Benchmarking is far from an exact science. Today's operating systems
generally run background tasks that are difficult to turn off.
Caches and multiple CPU cores doesn't make it any easier.
It would be best to run Unix-computers in single-user mode when
benchmarking, but that is inconvenient to say the least for casual
testing.
Benchmarks can measure wall-clock time or CPU time.
timer:tc/3 measures
wall-clock time. The advantage with wall-clock time is that I/O,
swapping, and other activities in the operating-system kernel are
included in the measurements. The disadvantage is that the
the measurements will vary wildly. Usually it is best to run the
benchmark several times and note the shortest time - that time should
be the minimum time that is possible to achieve under the best of
circumstances.
statistics/1
with the argument runtime measures CPU time spent in the Erlang
virtual machine. The advantage is that the results are more
consistent from run to run. The disadvantage is that the time
spent in the operating system kernel (such as swapping and I/O)

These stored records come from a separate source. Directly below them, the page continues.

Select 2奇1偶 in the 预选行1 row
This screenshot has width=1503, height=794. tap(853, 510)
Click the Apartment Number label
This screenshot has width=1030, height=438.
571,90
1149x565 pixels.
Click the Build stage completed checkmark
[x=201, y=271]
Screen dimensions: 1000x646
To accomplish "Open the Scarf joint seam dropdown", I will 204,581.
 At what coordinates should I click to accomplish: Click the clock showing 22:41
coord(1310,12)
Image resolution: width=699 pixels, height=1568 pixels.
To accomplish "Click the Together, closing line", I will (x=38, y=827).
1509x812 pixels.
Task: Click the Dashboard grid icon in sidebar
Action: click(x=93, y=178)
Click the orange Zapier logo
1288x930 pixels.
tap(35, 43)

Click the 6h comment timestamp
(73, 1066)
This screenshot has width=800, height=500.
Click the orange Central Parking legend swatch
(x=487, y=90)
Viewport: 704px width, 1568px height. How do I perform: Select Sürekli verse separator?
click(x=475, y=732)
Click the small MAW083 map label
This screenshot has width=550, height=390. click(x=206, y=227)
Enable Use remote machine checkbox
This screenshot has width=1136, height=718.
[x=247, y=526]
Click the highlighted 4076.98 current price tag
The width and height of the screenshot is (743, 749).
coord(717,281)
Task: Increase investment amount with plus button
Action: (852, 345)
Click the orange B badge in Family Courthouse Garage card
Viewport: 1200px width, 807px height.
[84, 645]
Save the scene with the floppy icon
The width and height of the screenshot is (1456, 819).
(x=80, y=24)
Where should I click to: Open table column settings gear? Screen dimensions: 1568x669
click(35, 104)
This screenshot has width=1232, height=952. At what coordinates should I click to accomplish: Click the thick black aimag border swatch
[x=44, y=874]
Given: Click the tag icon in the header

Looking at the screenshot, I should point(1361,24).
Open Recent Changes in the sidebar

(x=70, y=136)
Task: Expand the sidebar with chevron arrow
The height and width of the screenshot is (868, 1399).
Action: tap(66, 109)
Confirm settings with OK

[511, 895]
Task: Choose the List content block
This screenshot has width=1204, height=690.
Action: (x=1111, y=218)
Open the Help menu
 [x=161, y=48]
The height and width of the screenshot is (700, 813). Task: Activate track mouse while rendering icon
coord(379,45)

are not included. Therefore, measuring CPU time is misleading if
any I/O (file or sockets) are involved.
It is probably a good idea to do both wall-clock measurements and
CPU time measurements.
Some additional advice:
- The granularity of both types measurement could be quite
high so you should make sure that each individual measurement
lasts for at least several seconds.
- To make the test fair, each new test run should run in its own,
newly created Erlang process. Otherwise, if all tests runs in the
same process, the later tests would start out with larger heap sizes
and therefore probably does less garbage collections. You could
also consider restarting the Erlang emulator between each test.
- Do not assume that the fastest implementation of a given algorithm
on computer architecture X also is the fast on computer architecture Y.